TRAVAIL DEMANDÉ — Recopiez mot pour mot, dans le passage ci-dessous sur les influenceurs, tout ce qui va de « Quid de l’impact » jusqu'à « de nos attentes. ».

Quid de l’impact des influenceurs dans l’expérimentation ?
Il est énorme. C’est vraiment à travers eux que nous attirons notre communauté, en sachant que si nous avions beaucoup de moyens financiers pour faire de la publicité sur Minecraft, nous n’aurions sans doute pas besoin d’eux. Mais comme nous n’en avons pas assez, nous devons passer par des relais. Cependant les influenceurs que nous avons choisis ne sont pas des influenceurs faisant du placement de produit comme ils le feraient d’un shampoing. Ils sont issus du monde du gaming et ils se rémunèrent sur les heures qu’ils passent à jouer avec leurs communautés. Et nous avons trouvé de vrais passionnés, qui se sont impliqués bien au-delà de nos attentes.
Au-delà des résultats immédiats et mesurables, est-ce simplement une façon de rendre le cinéma plus "hype" ?

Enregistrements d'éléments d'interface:

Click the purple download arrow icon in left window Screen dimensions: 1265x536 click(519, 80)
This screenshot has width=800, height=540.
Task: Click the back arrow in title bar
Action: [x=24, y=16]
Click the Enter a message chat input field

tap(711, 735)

RÉPONSE DONNÉE —
Quid de l’impact des influenceurs dans l’expérimentation ?
Il est énorme. C’est vraiment à travers eux que nous attirons notre communauté, en sachant que si nous avions beaucoup de moyens financiers pour faire de la publicité sur Minecraft, nous n’aurions sans doute pas besoin d’eux. Mais comme nous n’en avons pas assez, nous devons passer par des relais. Cependant les influenceurs que nous avons choisis ne sont pas des influenceurs faisant du placement de produit comme ils le feraient d’un shampoing. Ils sont issus du monde du gaming et ils se rémunèrent sur les heures qu’ils passent à jouer avec leurs communautés. Et nous avons trouvé de vrais passionnés, qui se sont impliqués bien au-delà de nos attentes.